Pour en finir avec Camus IV

Les qualités d’écrivain prêtées à Camus relèvent d’une appréciation subjective qui, quoi qu’on en pense, n’est pas discutée ici. Ce qui est en cause, c’est le statut d’idéologue, voire de moraliste, qui lui est conféré et dont je soutiens qu’il est fondé sur une pensée profondément conservatrice. C’est ici que j’attendrais, éventuellement, des remarques visant à infirmer mon propos. Passons ainsi sur la pose « libertaire » qui prête à sourire lorsqu’on voit le supposé révolté anarchiste accepter sans barguigner les honneurs hautement officiels et institutionnels du Nobel! Mais surtout, Camus a mené avec acharnement ce qu’un site ultralibéral appelle avec jubilation « sa lutte contre le communisme » (www.liberaux.org). Camus a été un anticommuniste virulent ce qui lui a valu et lui vaut encore la plus grande part de sa gloire et rend d’autant plus malencontreux ce communiqué hâtif et mal informé du PCF, daté du 20.11.2009 : c’est une chose de s’indigner de l’instrumentalisation de l’ « immense » écrivain par Sarkozy sous prétexte de panthéonisation ; c’en est une autre d’ignorer que Camus n’a magnifié la révolte que pour mieux jeter l’anathème sur la révolution et que son « combat pour l’Algérie » a été un combat pour le moins douteux (j’y reviendrai).

De nombreux contemporains ont relevé l’indigence de l’analyse faite par Camus d’un marxisme réduit à un messianisme et une prophétie qui sont évidemment totalement étrangers à la pensée de Marx. Camus ne voit qu’un « messianisme utopique des plus contestables » et une « prophétie » nantie d’ « aspects apocalyptiques ». Il invente même une « parousie » (second avènement du Christ : c’est d’un chic!) du mouvement révolutionnaire ainsi rétréci à un mysticisme sectaire et effrayant. André Breton et les surréalistes l’avaient déjà ridiculisé à propos de Sade et Lautréamont, Benjamin Péret, dans un article par ailleurs violemment antistalinien, démolit avec férocité son antimarxisme de pacotille (« Le Révolté du dimanche », La Rue, 3ème trimestre 1952, à voir sur www.melusine.univ-paris3.fr ). Benjamin Péret montre que Camus, en fait, ne connaît Marx qu’à travers la Sociologie du communisme de Jules Monnerot qui était une sorte d’antimarxiste officiel de la IVème République. Benjamin Péret souligne que L’Homme révolté ne vise pas à comprendre notre temps mais à l’adapter aux idées de Camus et commente : « la violence de la révolution ne fait que répondre à la violence permanente de la société capitaliste. Elle est le geste du condamné qui étrangle son garde-chiourme pour recouvrer sa liberté ».
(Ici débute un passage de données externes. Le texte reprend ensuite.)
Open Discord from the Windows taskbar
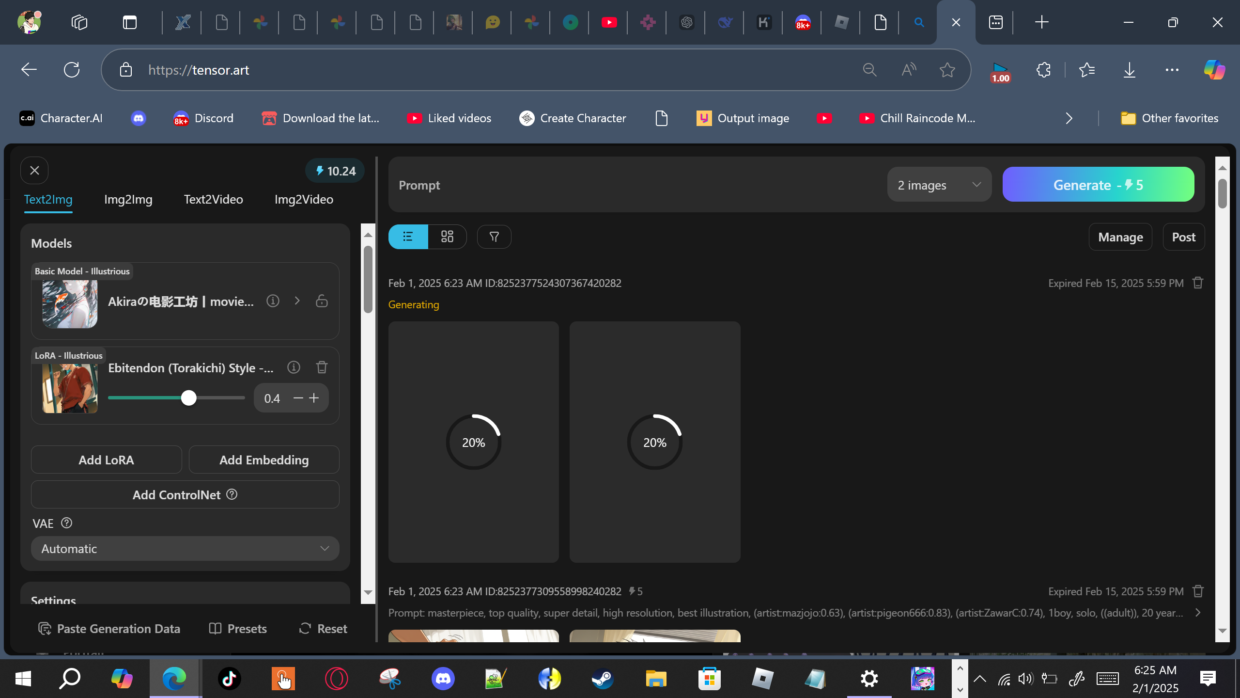Image resolution: width=1240 pixels, height=698 pixels. tap(443, 679)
On pourrait dresser une liste des erreurs grossières dues à une connaissance de seconde main. Ainsi Marx n’a jamais prétendu que « l’extrême misère » pouvait mener à la « maturité politique ». Bien au contraire, il considère, avec la notion de lumpenprolétariat, le fameux « prolétariat en haillons », sans conscience de classe, que cette misère donne une masse de manoeuvre à la bourgeoisie. Camus fait encore semblant de croire que Marx aurait théorisé la fin de l’histoire avec la fin de la lutte des classes. Un contresens de plus : Marx affirme à l’inverse que c’est avec la société sans classes que l’histoire commence, tout le reste n’étant que préhistoire! Camus déclare péremptoirement que le matérialisme et la dialectique sont incompatibles et découvre que la marxisme est un déterminisme historique ce qui nous vaut cette perle selon laquelle « Marx avait la philosophie courte de son siècle »! Comment ne pas hausser les épaules lorsqu’il affirme que Marx s’est trompé sur le capitalisme parce que « le capitalisme a appris les secrets de la planification » : non seulement Marx ne s’est pas trompé mais aujourd’hui, avec la crise, de nombreux économistes libéraux admettent eux-mêmes la justesse de ses analyses et l’on assiste à un véritable « retour à Marx ». Pour Camus, la « prodigieuse ambition du marxisme », l’émancipation humaine, n’est qu’une « prédication démesurée ». Lui, il est pour la mesure, c’est-à-dire, comme dit J.J. Brochier, une « philosophie molle de boutiquier » radical-socialiste. D’où l’invention in extremis de cette obscure « pensée de midi » censée s’opposer à « l’idéologie allemande » (Hegel, Marx). On voit qui est le plus court.